From “Last Universal Common Ancestor More Complex Than Previously Thought,” ScienceDaily (Oct. 5, 2011), we learn:
Scientists call it LUCA, the Last Universal Common Ancestor, but they don’t know much about this great-grandparent of all living things. Many believe LUCA was little more than a crude assemblage of molecular parts, a chemical soup out of which evolution gradually constructed more complex forms. Some scientists still debate whether it was even a cell.
New evidence suggests that LUCA was a sophisticated organism after all, with a complex structure recognizable as a cell, researchers report. Their study appears in the journal Biology Direct.

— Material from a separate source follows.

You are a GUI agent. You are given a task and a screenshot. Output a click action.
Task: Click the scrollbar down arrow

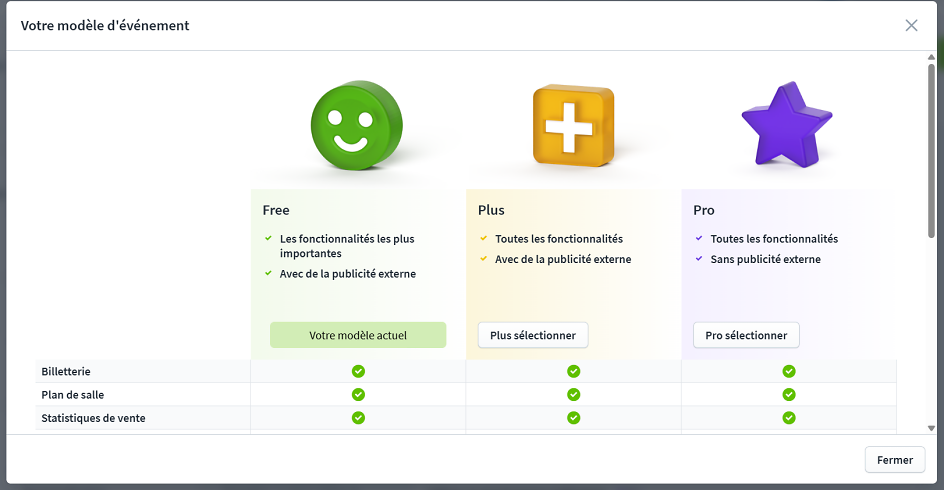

And they still have a job? Amazing?
“You can’t assume that the whole story of life is just building and assembling things,” Whitfield said. “Some have argued that the reason that bacteria are so simple is because they have to live in extreme environments and they have to reproduce extremely quickly. So they may actually be reduced versions of what was there originally. According to this view, they’ve become streamlined genetically and structurally from what they originally were like. We may have underestimated how complex this common ancestor actually was.”
No argument here. There are many no-speculation examples of life forms
shedding complex parts for survival – the way one might abandon a grand piano in the wilderness.
We’ll leave the giant, gaping question for later.